In Polish, as we don't have articles, there's no distinction between countable nouns or uncountable nouns... Still, we do distinguish something like "abstract" nouns.

You might search for something different, however.  As you have mentioned "advice" and "information", the other two i.e. "news" and "furniture" are also to be mentioned. Both "mebel" and "wiadomość" have their plural forms in Polish of course, but we have a word that is similar to the English "news", and it is "drzwi". The word "drzwi" looks like "news" as it is also in the plural form, but it can have either a plural or a singular meaning.

Drzwi są białe. - A door is white.  
Nasz dom ma 9 drzwi. - Our house has 9 doors.
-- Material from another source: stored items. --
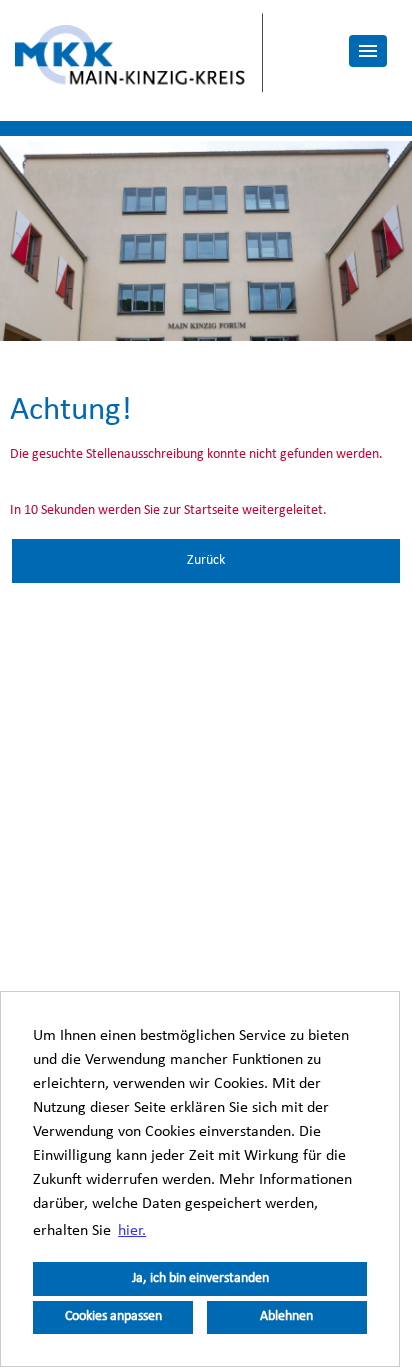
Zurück (206, 560)
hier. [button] (132, 1231)
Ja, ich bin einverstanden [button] (200, 1278)
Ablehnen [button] (286, 1316)
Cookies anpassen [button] (113, 1316)
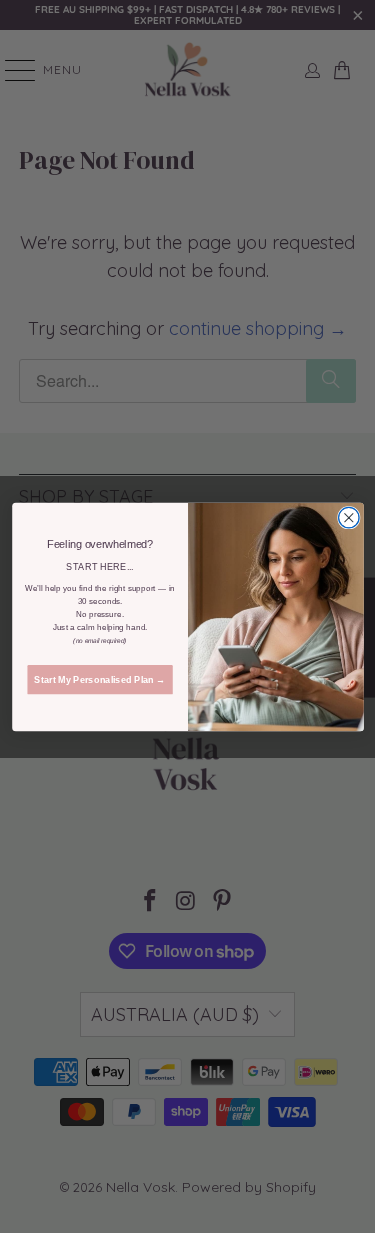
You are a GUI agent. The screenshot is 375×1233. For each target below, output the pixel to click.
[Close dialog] (348, 517)
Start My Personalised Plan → (99, 679)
To sum it up, in Polish the word "door" is always in the plural (and always takes the verb in the plural), even if it means "one door".


----------



## Thomas1

Would _komorne _count?


Jana337 said:


> Advices would be countable if they existed. They don't, so you have to say pieces of advice.


Aren't they? 
*3. *an official notification, esp. one pertaining to a business agreement: _an overdue advice._ 
Source
2. *official information: *formal or official information about something, usually received from a distance ( _often used in the plural_ ) 
Source


Tom


----------



## Hotmale

Oletta said:


> In Polish, as we don't have articles, there's no distinction between countable nouns or uncountable nouns... Still, we do distinguish something like "abstract" nouns.



I wouldn't agree with it.  It is incorrect to say "Kupiłem dwa chleby" but "Kupiłem dwa bochenki chleba". It is similar to English: "I bought two loaves of bread" and not "I bought two breads".
In Polish there are also uncountable nouns.


----------



## Oletta

Hmm, I might be an ignorant then, as I think that "Kupiłem dwa chleby" IS correct, but I will ask my friend, a specialist in Polish grammar, and will tell you.
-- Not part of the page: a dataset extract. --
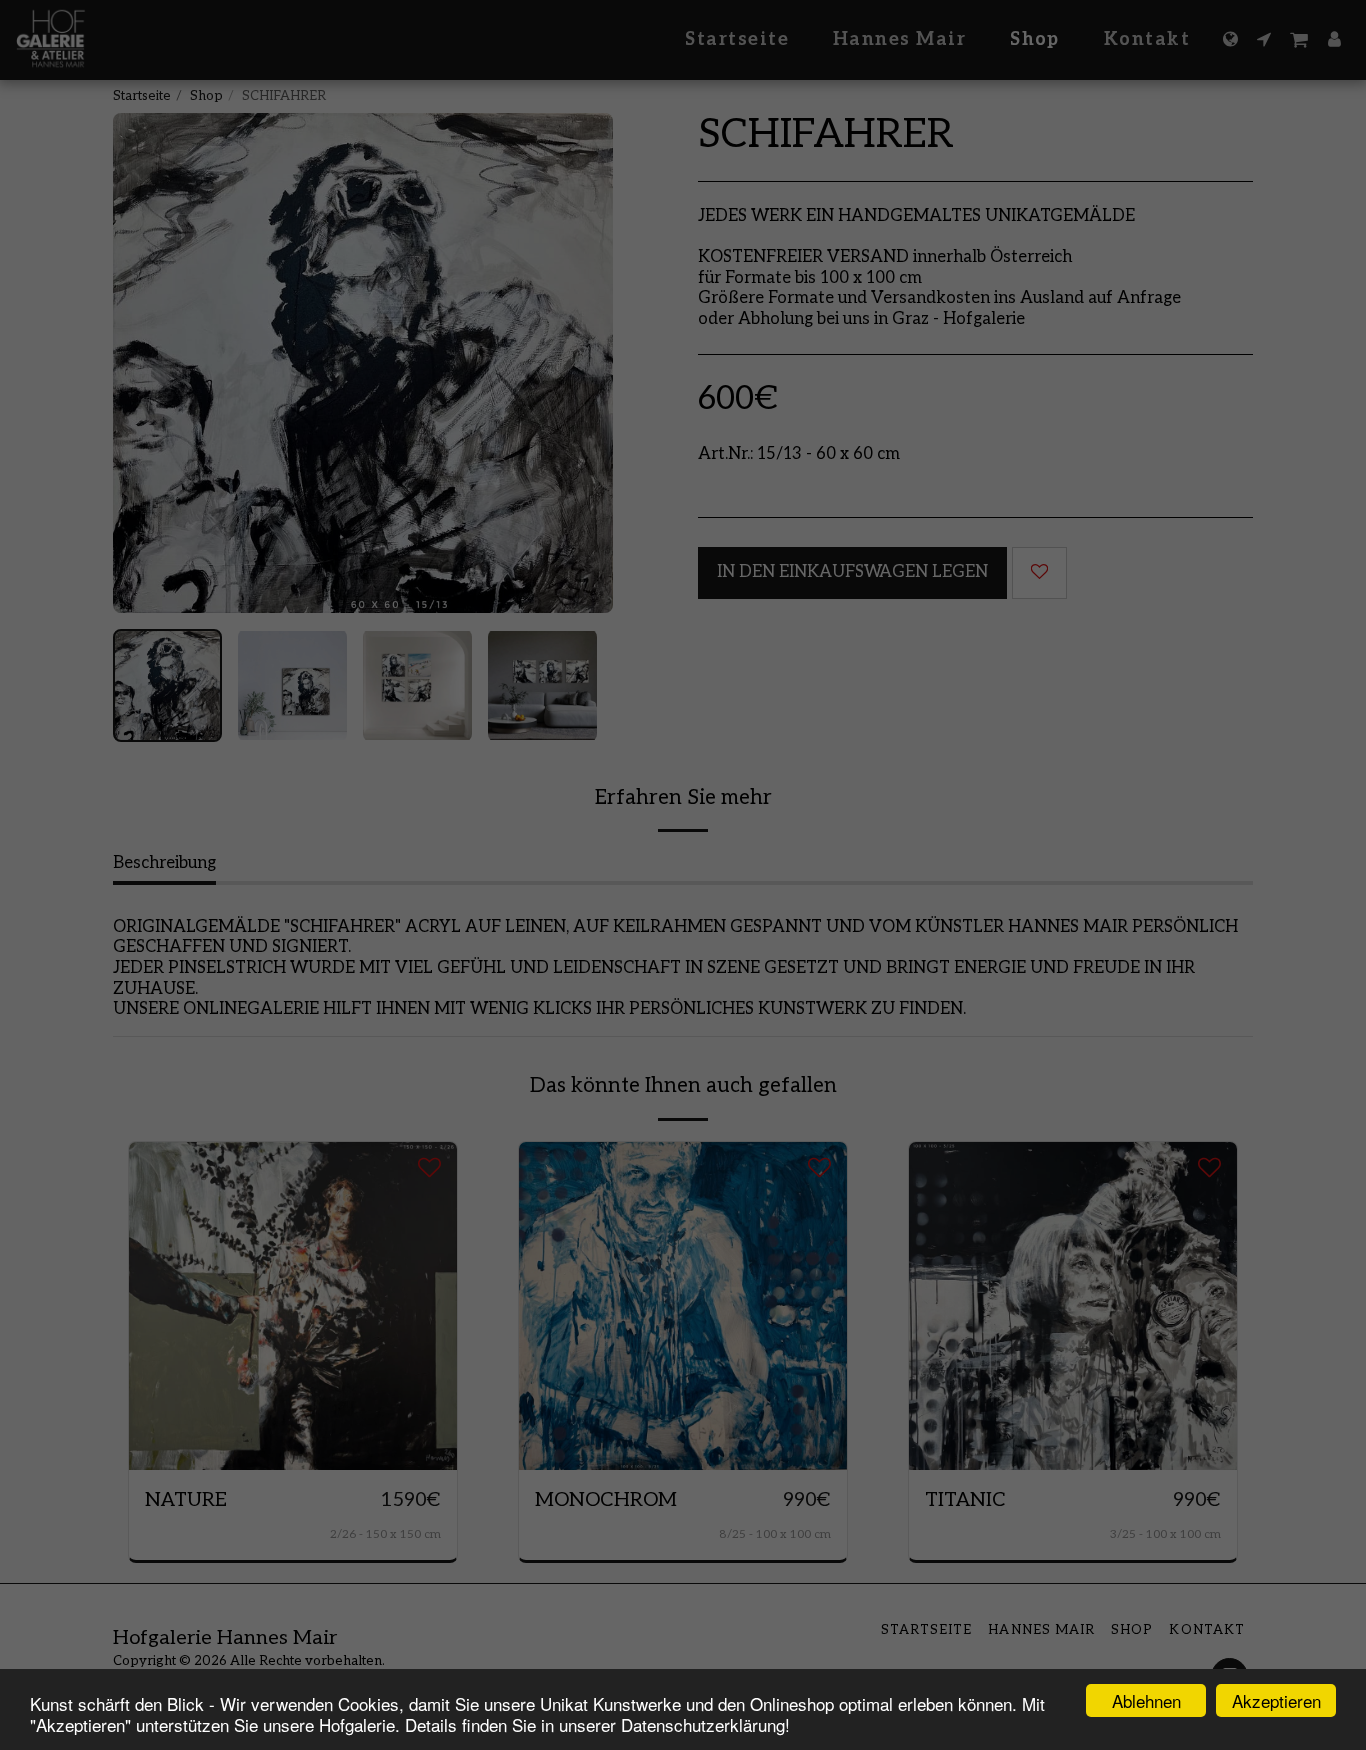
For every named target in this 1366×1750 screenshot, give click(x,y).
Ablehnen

In everyday language people say "chleby" rather than "bochenki chleba".  I studied the Polish/English contrastive grammar for one year at University and I don't remember anything on "Polish countable/uncountable nouns".


----------



## Hotmale

Hi 
Sorry for replying that late but I was away for a while.
I am wondering what your friend might have told you.
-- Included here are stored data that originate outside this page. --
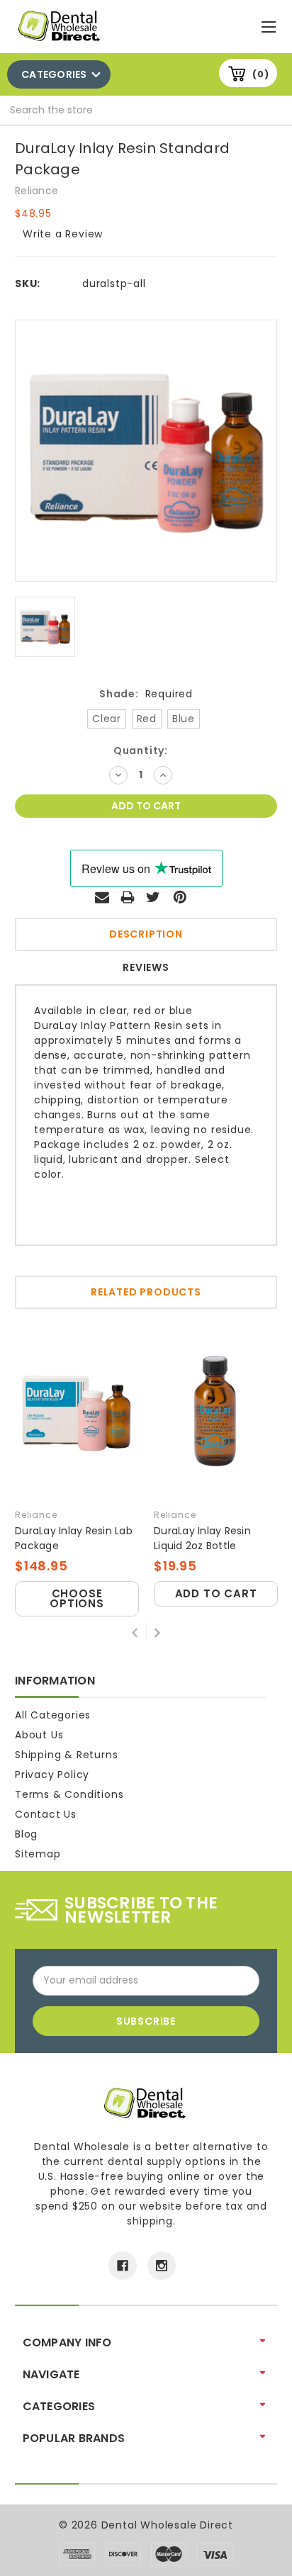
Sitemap (38, 1854)
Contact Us (46, 1814)
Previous (135, 1631)
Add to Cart (216, 1593)
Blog (26, 1834)
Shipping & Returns (66, 1755)
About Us (39, 1735)
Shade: (146, 694)
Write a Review (63, 234)
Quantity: (140, 750)
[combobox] (146, 110)
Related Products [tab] (146, 1292)
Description (146, 934)
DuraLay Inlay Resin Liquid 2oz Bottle (202, 1538)
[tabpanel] (77, 1470)
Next (156, 1631)
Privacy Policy (52, 1774)
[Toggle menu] (270, 23)
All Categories (53, 1715)
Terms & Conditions (69, 1794)
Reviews (146, 967)
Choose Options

I would never say: "Kup dwa chleby" unless I would want to be very casual. In formal Polish I believe it is a mistake.

Cheers,
Hotmale


----------



## Oletta

Yes, colloquially you can say so... but not formally. I live in a region where the Silesian dialect is used frequently and thus although I don't use the dialect my language is bad, I´m afraid. Sorry! She hasn´t answered yet, but I have checked it on my own. In the region I live it is unusual to say: "Proszę dwa bochenki chleba", we also always say" Proszę dwa mleka",  "Cztery piwa, proszę" or "Dwa masła". I graduated from the University of Silesia and probably that's why we also didn't pay much attention to the uncountables while discussing contrastive grammar. But thanks to you I have improved my Polish!!!


----------



## Thomas1

Hotmale said:


> I wouldn't agree with it. It is incorrect to say "Kupiłem dwa chleby" but "Kupiłem dwa bochenki chleba". It is similar to English: "I bought two loaves of bread" and not "I bought two breads".
> In Polish there are also uncountable nouns.


I must have been the one who's always been speaking incorrect Polish then... 

Kupiłem dwa chleby is a perfectly natural sentence to me and saying _dwa bochenki chleba _instead of _dwa chleby _seems a bit overformalisation to me... In _my _Polish _chleb _has always been countable--anyway what you're saying seems interesting as well as almost revolutionary, could you please give a source saying that it is not?

Come to think of it, _chleb_ may be used as uncountable, in some contexts, for instance:
_Chleb jest jednym z podstawowych produktów spożywczych w Polsce._
In this case I wouldn't use _chleby są_--it doesn't sound good at all.

Tom


----------



## ryba

Thomas1 said:


> Kupiłem dwa chleby is a perfectly natural sentence to me and saying _dwa bochenki chleba _instead of _dwa chleby _seems a bit overformalisation to me...


Idem.

Chleb is a "general" word that can be applied to bread in general (_Chleb jest jednym z podstawowych produktów spożywczych w Polsce._) or to a single _chleb_, a piece of bread, called also _bochenek_.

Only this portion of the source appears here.